In a new paper published in the Journal of Applied Physiology, Florida State Professor Michael Delp and Russian colleagues Olga Tarasova and Olga Vinogradova delve into the complications that occur when humans travel to space and spend weeks to months in a weightless environment.

In recent years, NASA has become interested in investigating vision problems observed in astronauts returning from space. On shorter trips, astronauts have often experienced minor vision changes that eventually self-correct. But longer visits to space have caused more substantial issues.

"What has happened is we've become much more aware of medical problems humans can face when staying in space for extended periods of time," said Delp, who also serves as dean of the College of Human Sciences. "Astronauts are willing to make sacrifices of their body in order to go into space, but few are willing to compromise their vision."

For NASA, the issue is a top research priority, and a number of scientists around the world are working to solve the problem. Delp, a physiologist who studies the effects of microgravity on the cardiovascular system, began working on the issue of what happens to the body when people travel to space several years ago. To further the work, he and a group of researchers at the Russian Academy of Sciences who were studying similar issues formed a partnership.

The Russian Federal Space Agency, with the help of NASA, assembled an international team of researchers to study mice sent into space for 30 days on a Russian satellite, the Bion-M1.

When the satellite returned to Earth, the mice were whisked by ambulance to laboratories at the Institute for Biomedical Problems in Moscow, where the research team hunkered down for hours, investigating arteries that control blood flow to muscle, skin and the brain of the small creatures.

They soon discovered that the brain held the most interesting responses to the spaceflight.
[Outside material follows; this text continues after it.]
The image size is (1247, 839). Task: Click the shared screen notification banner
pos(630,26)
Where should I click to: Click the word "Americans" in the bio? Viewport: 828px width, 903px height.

"Without gravity pulling body fluids down toward the feet, fluid will rise toward the brain," Delp said. "When spaceflight alters the function of arteries that precisely regulate blood flow to the brain, it could severely affect many things, including vision."

The issue remains how to solve that problem.

Delp and his Russian colleagues are already setting the stage for future experiments that may yield more answers and possible solutions. In May, another group of mice will be sent to the International Space Station for observation.

"It's truly been a remarkable collaboration," Delp said. "The Russian scientists are unbelievable partners."